The Tandon team received $1.94 million for the project from the DOE fund, with matching support from NYU bringing the total to around $2.8 million, to develop Tracking Real-time Anomalies in Power Systems (TRAPS) to detect and localize anomalies in power grid cyber-physical systems. Collaborators include SRI International, the New York Power Authority, and Consolidated Edison. TRAPS will correlate time series measurements from electrical signals, embedded computing devices, and network communications to detect anomalies using semantic mismatches between measurements, allowing it to perform cross-domain real-time integrity verification.

Administered by the DOE's Office of Cybersecurity, Energy Security, and Emergency Response (CESER), the strategic project aims to advance anomaly detection, artificial intelligence and machine learning, and physics-based analytics to strengthen the security of next-generation energy systems. These systems include components placed in substations to detect cyber intrusions more quickly and automatically block access to control functions.   

The program aligns with the DOE’s larger goal of bolstering the security and resiliency of the power grid toward advancing President Biden’s goal of a 100% clean electrical grid by 2035 and net-zero carbon emissions by 2050.

This research project is led by Department of Electrical and Computer Engineering Professors Farshad Khorrami and Ramesh Karri, who is co-founder and co-chair of the NYU Center for Cybersecurity, and Prashanth Krishnamurthy, a research scientist at NYU Tandon; and Jörg Henkel and Hussam Amrouch of the Computer Science Department of the Karlsruhe Institute of Technology (KIT), Karlsruhe, Germany.

The project builds upon on-going research, funded by a $1.3 million grant from the Office of Naval Research, to create algorithms for detecting Trojans — deliberate flaws inserted into chips during fabrication — based on the short term aging phenomena in transistors. 

It will focus on this physical phenomenon of short-term aging as a route to detecting hardware Trojans. The efficacy of short-term aging-based hardware Trojan detection has been demonstrated through simulations on integrated circuits (ICs) with several types of hardware Trojans through stochastic perturbations injected into the simulation studies. This DURIP project seeks to demonstrate hardware Trojan detection in actual physical ICs.

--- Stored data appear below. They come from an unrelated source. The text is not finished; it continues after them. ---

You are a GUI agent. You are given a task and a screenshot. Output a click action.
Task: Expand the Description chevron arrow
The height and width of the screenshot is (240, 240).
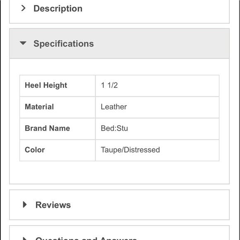click(23, 8)
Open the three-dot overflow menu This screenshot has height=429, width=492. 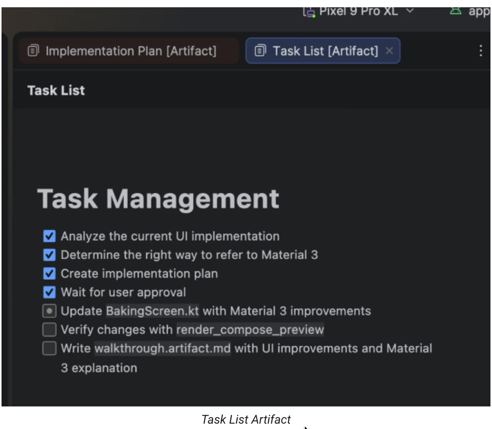481,51

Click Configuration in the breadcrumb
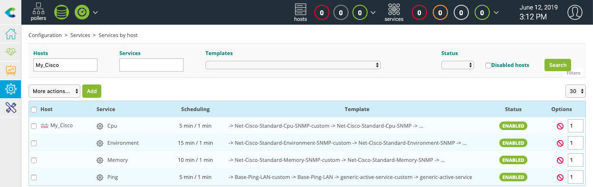pos(45,35)

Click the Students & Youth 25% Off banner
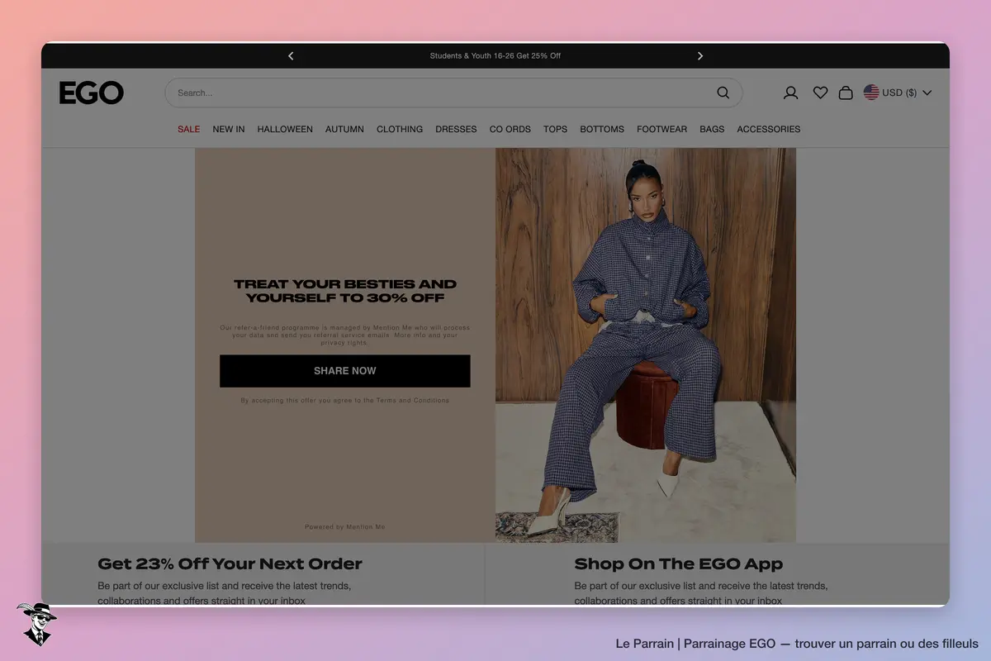pos(496,56)
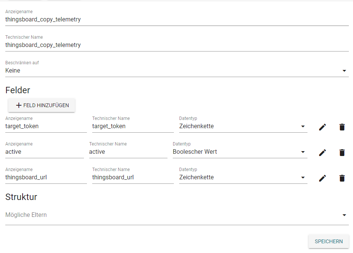This screenshot has width=353, height=253.
Task: Delete the thingsboard_url field via trash icon
Action: click(342, 178)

Khorrami explained that the new $359,000 grant will support the design and fabrication of 28nm chips with and without built-in trojans 

"The supply chain in manufacturing chips is complex and most foundries are overseas. Once a chip is fabricated and returned to the customer, the question is if additional hardware has been included on the chip die for most likely malicious purposes," he said. 

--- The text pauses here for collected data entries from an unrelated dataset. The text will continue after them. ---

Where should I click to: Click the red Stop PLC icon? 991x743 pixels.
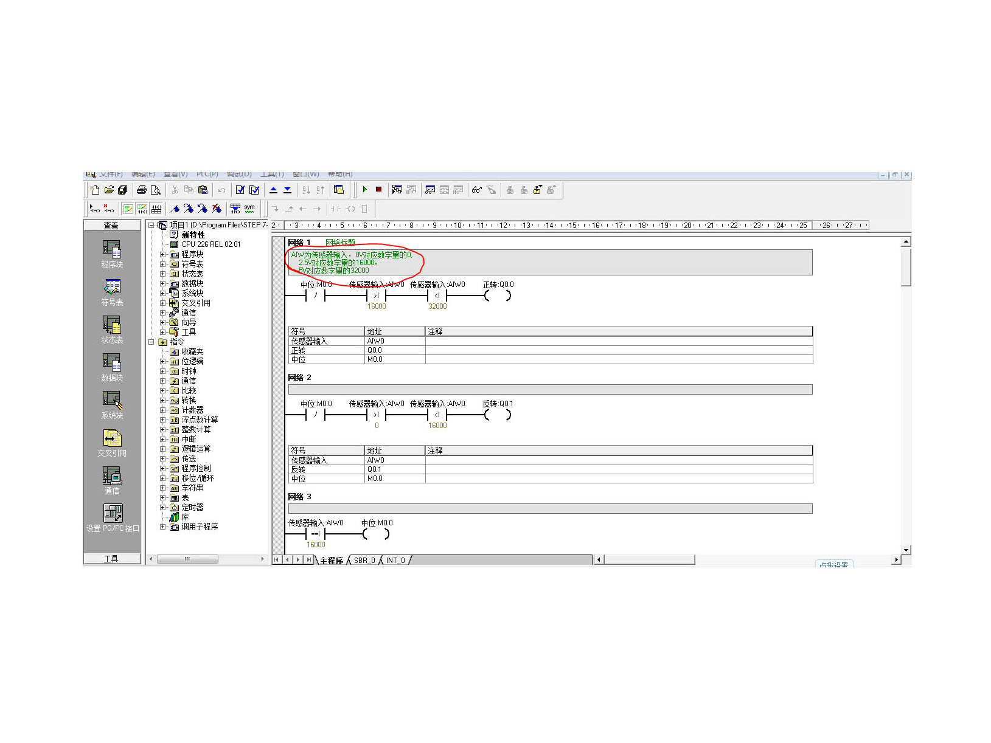tap(378, 190)
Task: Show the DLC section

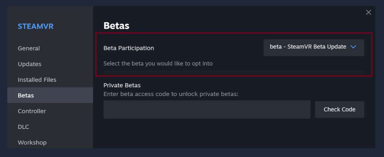Action: pyautogui.click(x=23, y=127)
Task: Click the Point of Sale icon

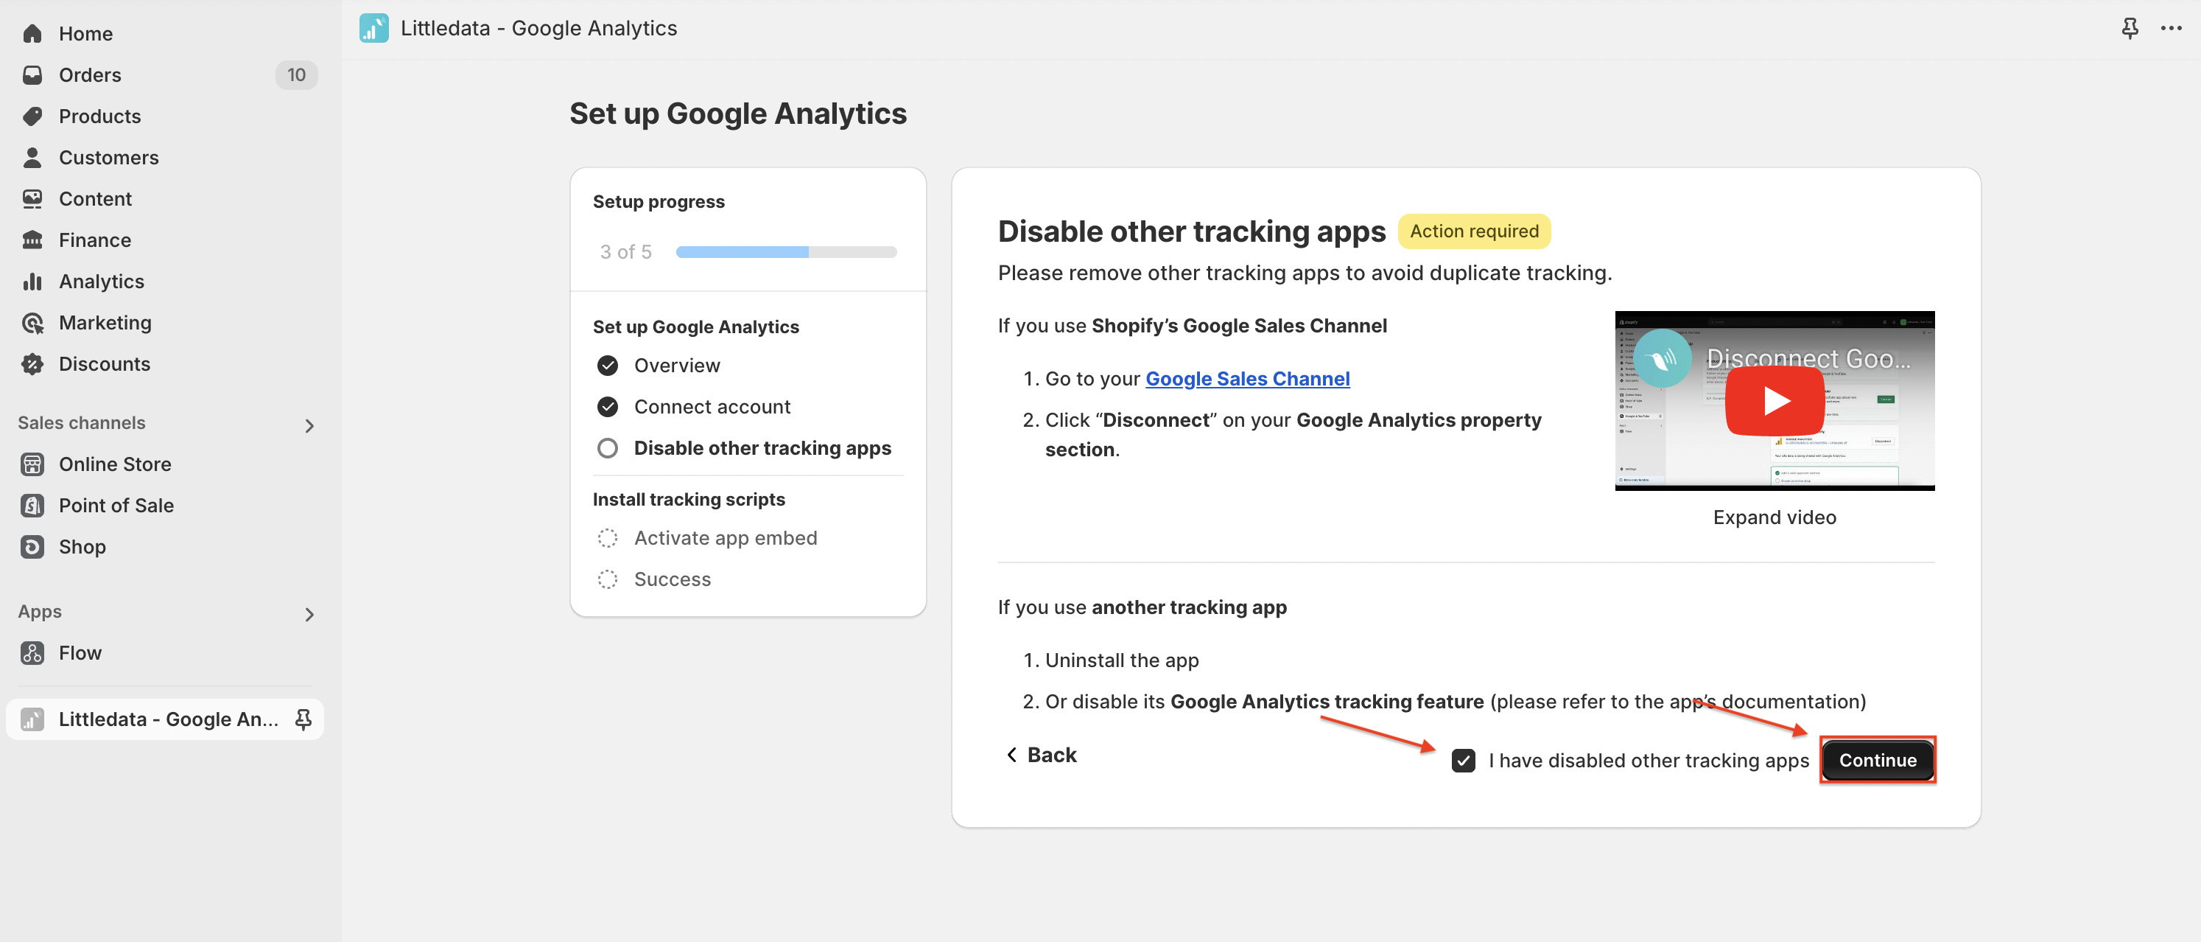Action: (x=32, y=506)
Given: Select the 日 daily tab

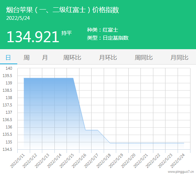Looking at the screenshot, I should coord(8,58).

For this purpose, this DURIP project is proposing a novel experimental testbed consisting of:

• A specifically designed IC that contains Trojan-free and Trojan-infected variants of multiple circuits (e.g., cryptographic accelerators and micrcontrollers). This IC will be used for evaluation of the efficacy and accuracy of the hardware short-term aging based Trojan detection methods. To validate the Trojan detection methodology the team will use 3mm×3mm ICs with both Trojan-free and Trojan-infected variants of multiple circuits.

• AnFPGA-based interface module to apply clock signal and inputs to the fabricated IC and collect outputs.

• A fast switching programmable power supply for precise application of supply voltage changes to the IC’s being tested. The unit will apply patterns of supply voltages to the test chips to induce controllable and repeatable levels of short-term aging.

• Finally, a data analysis software module on a host computer for machine learning based device evaluation and anomaly detection (i.e., detection of hardware Trojans).

This testbed, a vital resource in the physical validation of the proposed NYU-KIT hardware Trojan detection methodology will also be a valuable resource for evaluating and validating other hardware Trojan detection techniques developed by NYU and the hardware security researchers outside of NYU. The testbed will therefore be a unique experimental facility for the hardware security community by providing access to (i) physical ICs with Trojan- free and Trojan-infected variants of circuits ranging from moderate-sized cryptographic circuits to complex microprocessors plus (ii) a generic FPGA-based interface to interrogate and test these ICs for Trojans according to their detection method.